I think your characterisation of eager vs lazy fetch is oversimplified. Lazy loading can be a source of substantial performance problems as well, since doing larger operations that do hit a lot of data causes enormous chattiness with the DB, causing you to lose a bunch of time to network I/O. Lazy loading was the source of a lot of early 'ORMs are slow' arguments.
A good ORM will likely default to lazy loading but give you good options for eager retrieval when you know you're going to need it.
And what you do if in one scenario you need lazy and in another scenario you need eager fetching? Create two separate mappings and tho separate class hierarchies to hold them? Ignore the problem and pray noone will notice it? What you do if you already closed DB transaction, and you need to access lazy collection?
In my experience, this lazy/eager is the main reason I don't like rich ORM mappings. I usually don't map collections and don't map foreign keys. If I need to fetch something, I just do it. If I need to return a result of a complex query, I just define datatype for it. In general, my ORM just converts recordset to object, and that's it it, besides simple record level CRUD operations. One record operations like findByPK or deletByPK or updateByPK are fine, but for anything else I prefer writing SQL, instead of suffering with some ORM specific SQL replacement or, $deity forbid, some api. SQL is as good DSL as you can get for RDBMS access, and is fairly portable between different programming langagues and ORMs, so no reason not to use it.
But many
Yeah, ORM is really about portability.

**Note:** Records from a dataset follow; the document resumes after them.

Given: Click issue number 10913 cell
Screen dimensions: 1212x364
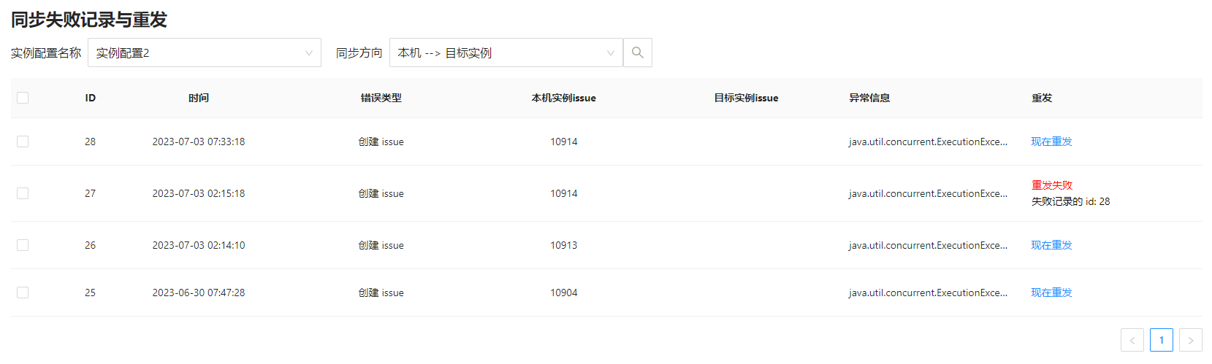Looking at the screenshot, I should [x=563, y=245].
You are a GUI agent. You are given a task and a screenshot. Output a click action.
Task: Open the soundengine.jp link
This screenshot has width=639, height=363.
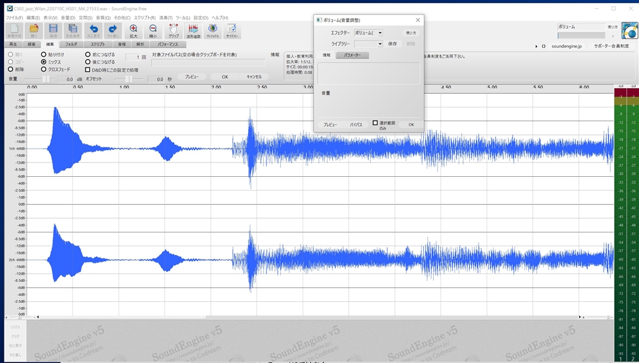567,46
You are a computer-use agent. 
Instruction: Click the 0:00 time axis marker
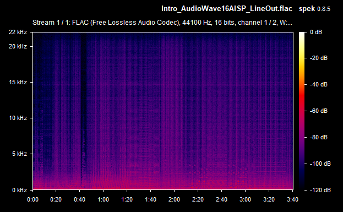(32, 199)
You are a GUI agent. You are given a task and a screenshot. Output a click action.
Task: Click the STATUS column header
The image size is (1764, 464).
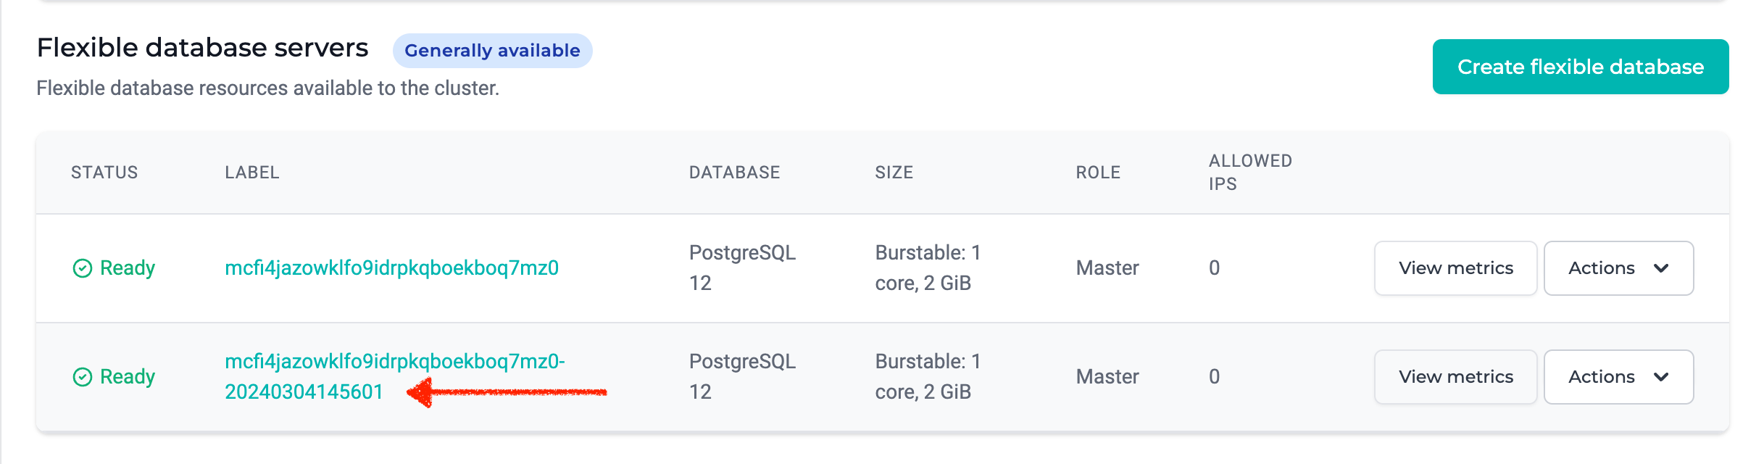[x=104, y=173]
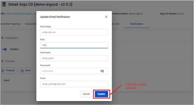Image resolution: width=195 pixels, height=105 pixels.
Task: Click the plus icon on the Telegram channel
Action: tap(3, 71)
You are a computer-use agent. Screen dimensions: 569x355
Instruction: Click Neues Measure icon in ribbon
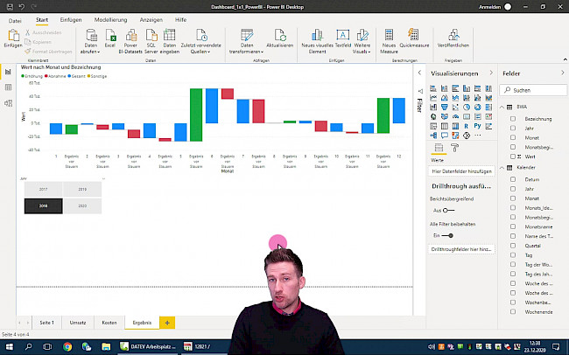[389, 35]
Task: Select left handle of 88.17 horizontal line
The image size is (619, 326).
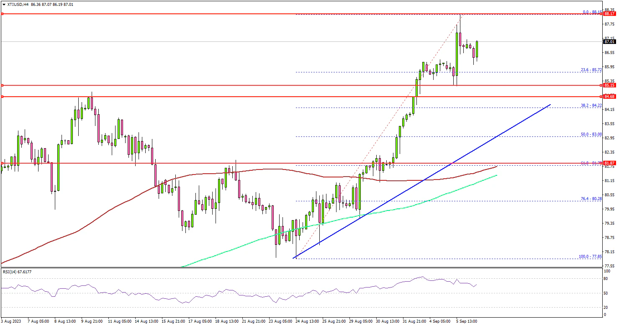Action: tap(2, 14)
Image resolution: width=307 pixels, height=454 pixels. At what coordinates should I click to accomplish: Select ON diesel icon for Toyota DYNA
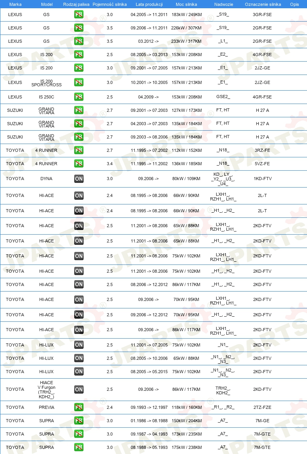pyautogui.click(x=79, y=179)
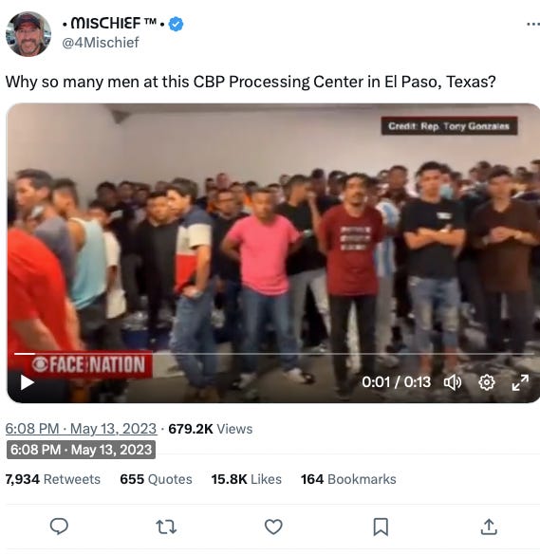View the 15.8K Likes list
The image size is (540, 555).
coord(247,479)
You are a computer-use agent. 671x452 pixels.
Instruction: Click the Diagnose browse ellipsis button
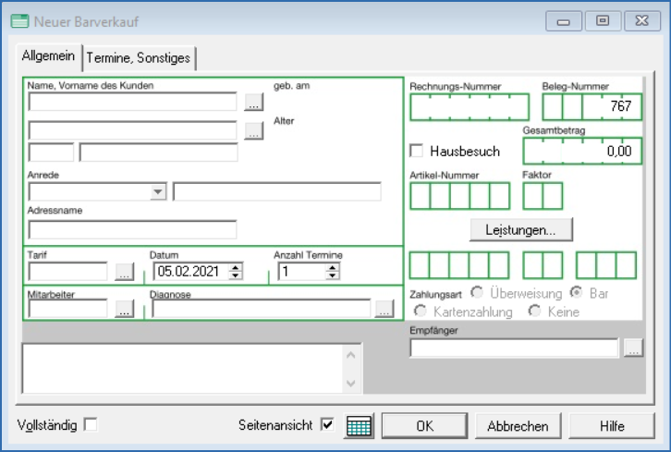pyautogui.click(x=384, y=310)

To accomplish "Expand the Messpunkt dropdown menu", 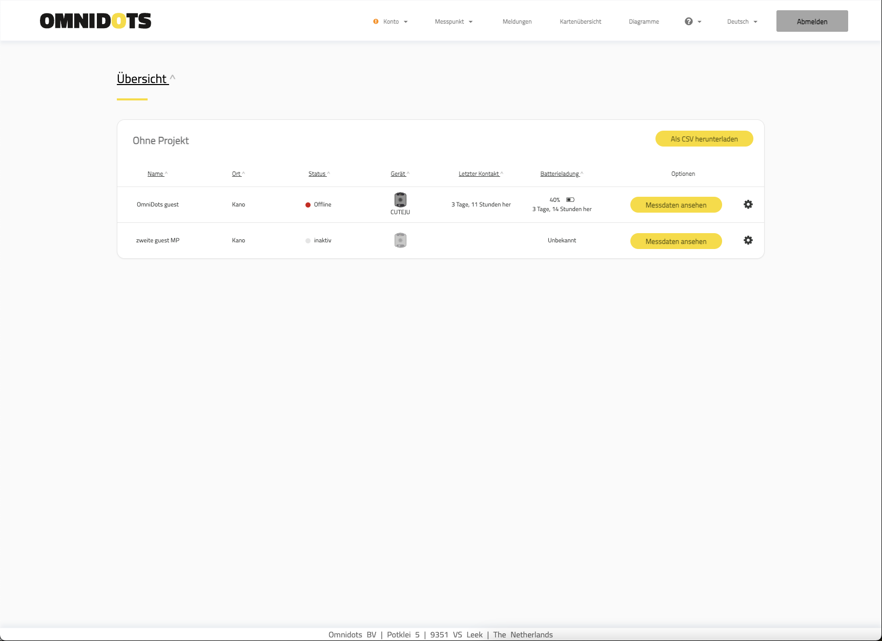I will pyautogui.click(x=454, y=22).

Your app should be able to plug into whatever database you have drivers for.
And it's also much more convenient to call a find() method than to concatenate together a (vendor-specific) connection string and query string, and iterate over a result set object.
You really should not be doing that. Databases should be nothing but ice-boxes. That's why ORMs. It's a bad practice to spend more tending to your DB than your GUI. And I'm pretty sure it comes directly from using SQL and stuff like that.
This is exactly wrong for the majority of systems. Your application is ephemeral. The data the application works with might last until after you're dead.